(Pointing records for text and elements)
+--

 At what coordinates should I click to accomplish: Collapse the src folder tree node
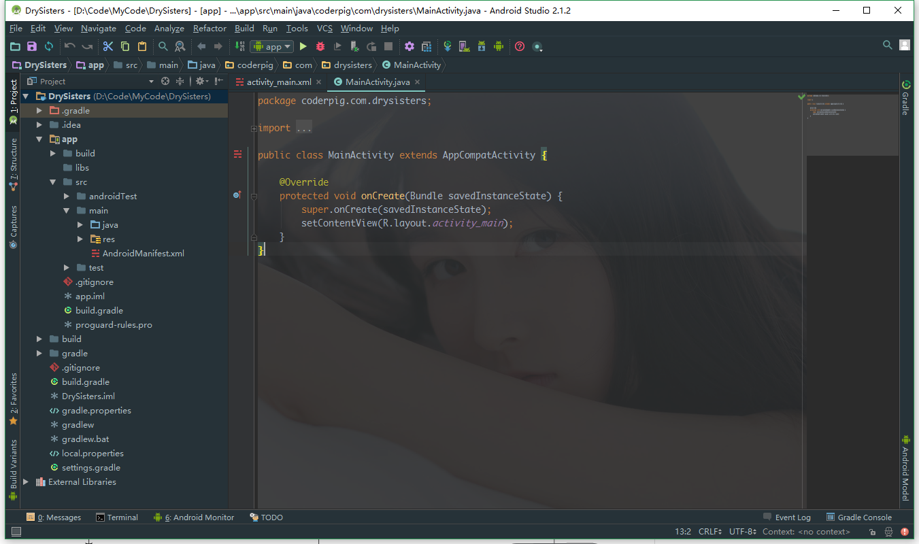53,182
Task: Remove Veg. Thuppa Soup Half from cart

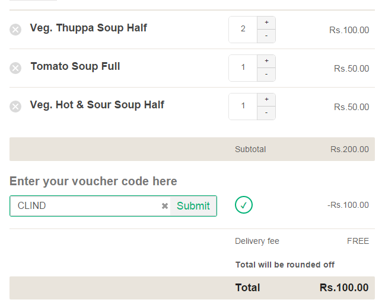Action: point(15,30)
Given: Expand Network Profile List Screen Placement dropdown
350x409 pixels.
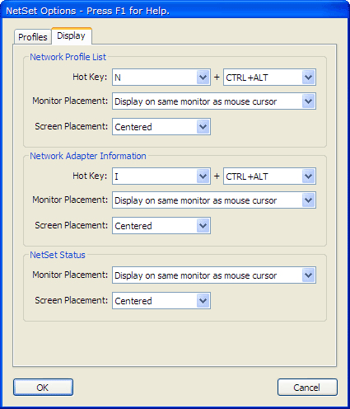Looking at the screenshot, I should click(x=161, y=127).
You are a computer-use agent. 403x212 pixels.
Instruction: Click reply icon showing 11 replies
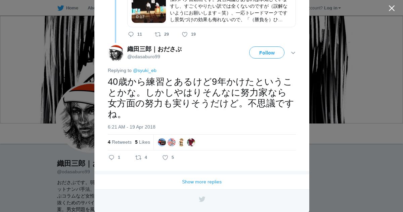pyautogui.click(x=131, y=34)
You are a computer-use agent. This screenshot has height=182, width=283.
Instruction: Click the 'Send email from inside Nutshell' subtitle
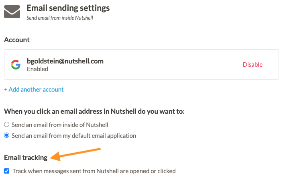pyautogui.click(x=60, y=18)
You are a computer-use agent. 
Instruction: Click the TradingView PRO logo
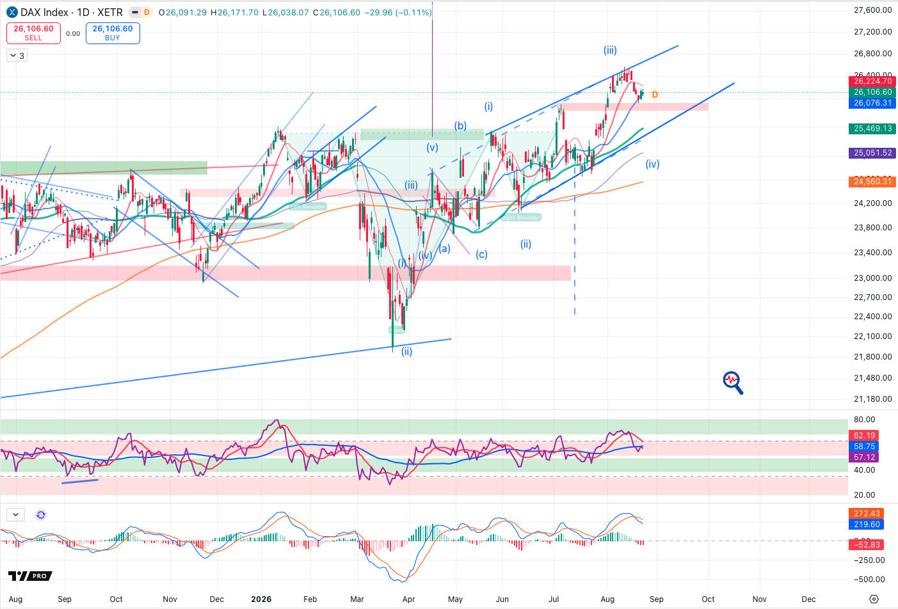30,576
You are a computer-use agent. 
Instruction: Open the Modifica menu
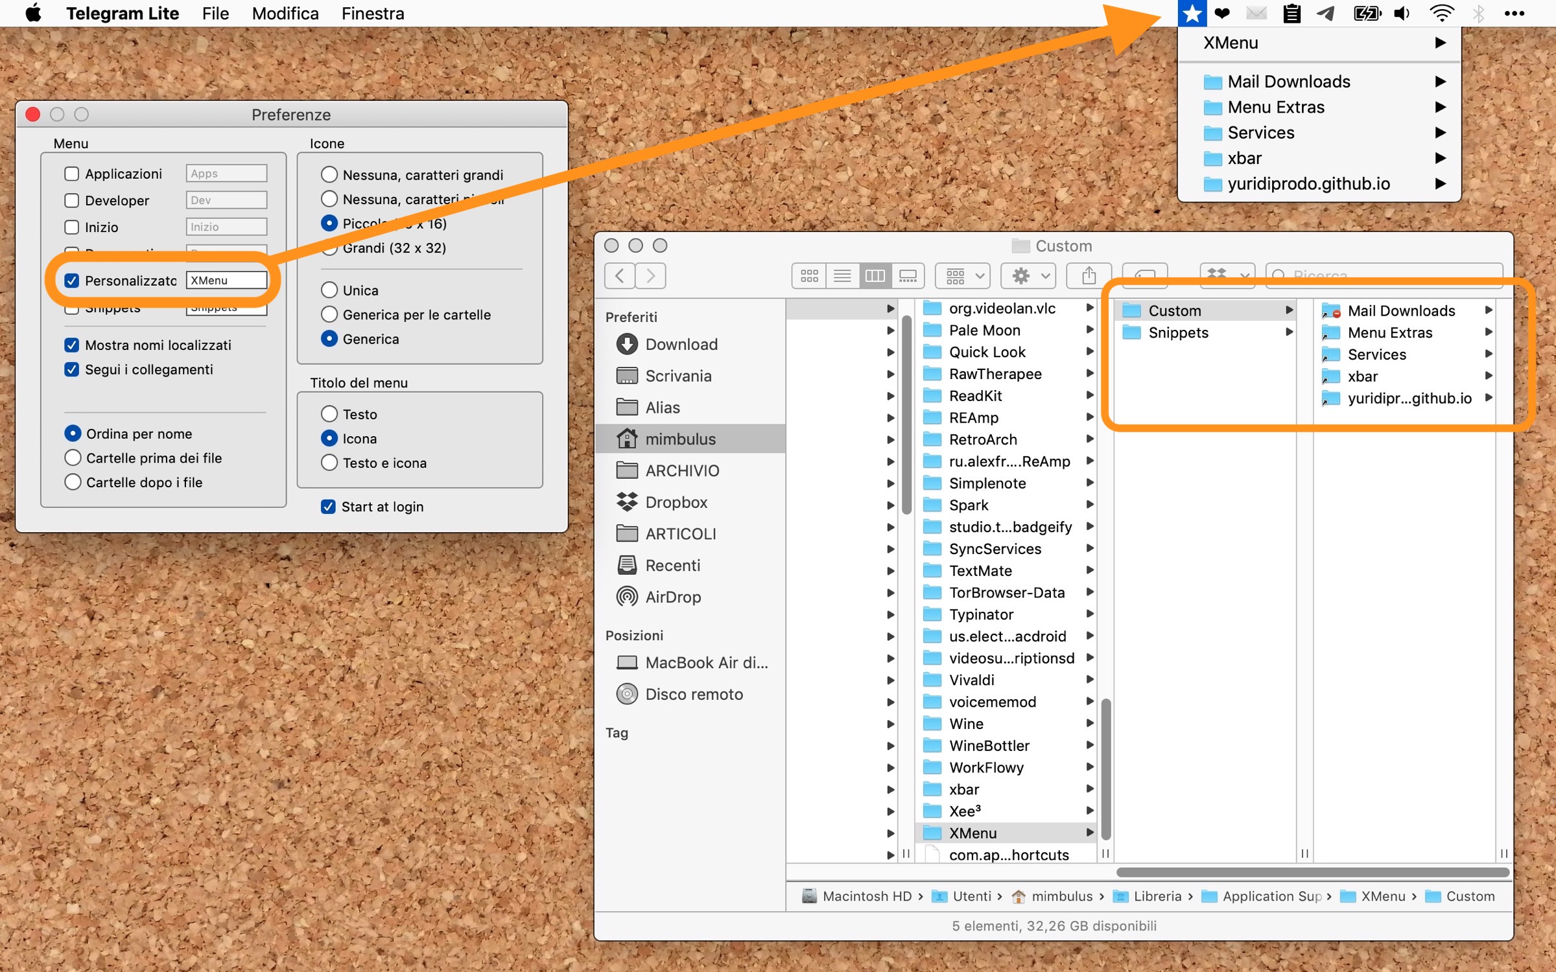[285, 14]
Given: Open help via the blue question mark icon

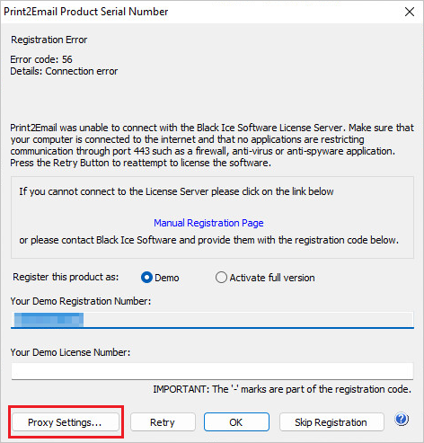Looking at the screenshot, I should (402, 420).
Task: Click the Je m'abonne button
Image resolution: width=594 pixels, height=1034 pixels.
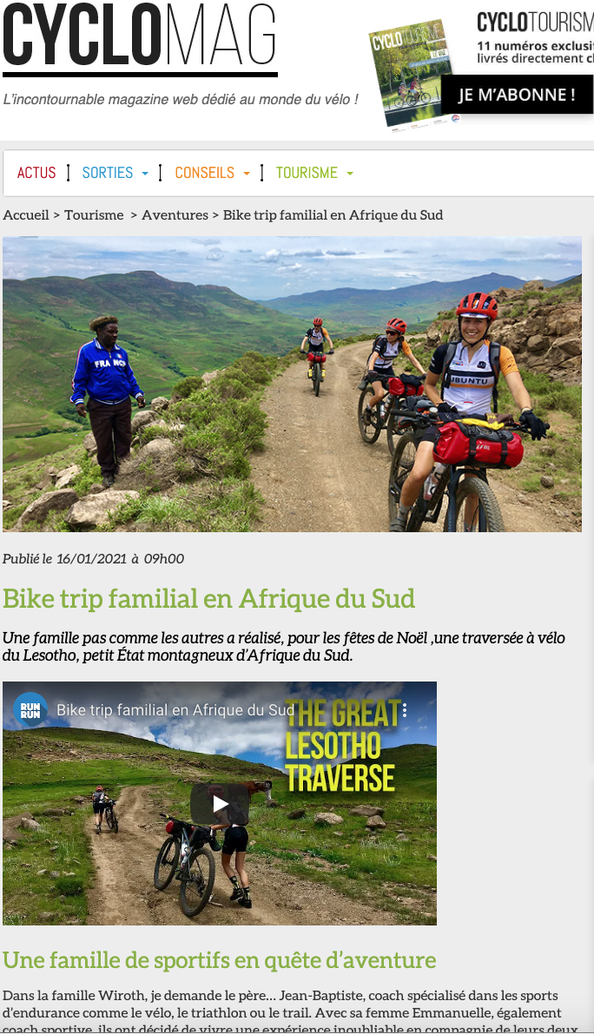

+--

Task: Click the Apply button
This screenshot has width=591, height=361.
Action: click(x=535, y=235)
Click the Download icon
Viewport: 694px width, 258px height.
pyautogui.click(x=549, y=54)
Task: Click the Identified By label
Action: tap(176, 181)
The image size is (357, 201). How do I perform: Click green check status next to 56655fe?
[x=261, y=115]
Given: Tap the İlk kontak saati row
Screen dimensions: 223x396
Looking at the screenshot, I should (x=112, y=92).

+--

• EXERCISE DETAILS: Give the lines of the material starting at the line that contains "The image size" and ending at the line that contains "Looking at the screenshot, I should (x=112, y=92)." as a Markdown table with the columns No. and Line, leaving out any blank lines.

• EXERCISE OUTPUT:
| No. | Line |
|---|---|
| 1 | The image size is (357, 201). How do I perform: Click green check status next to 56655fe? |
| 2 | [x=261, y=115] |
| 3 | Given: Tap the İlk kontak saati row |
| 4 | Screen dimensions: 223x396 |
| 5 | Looking at the screenshot, I should (x=112, y=92). |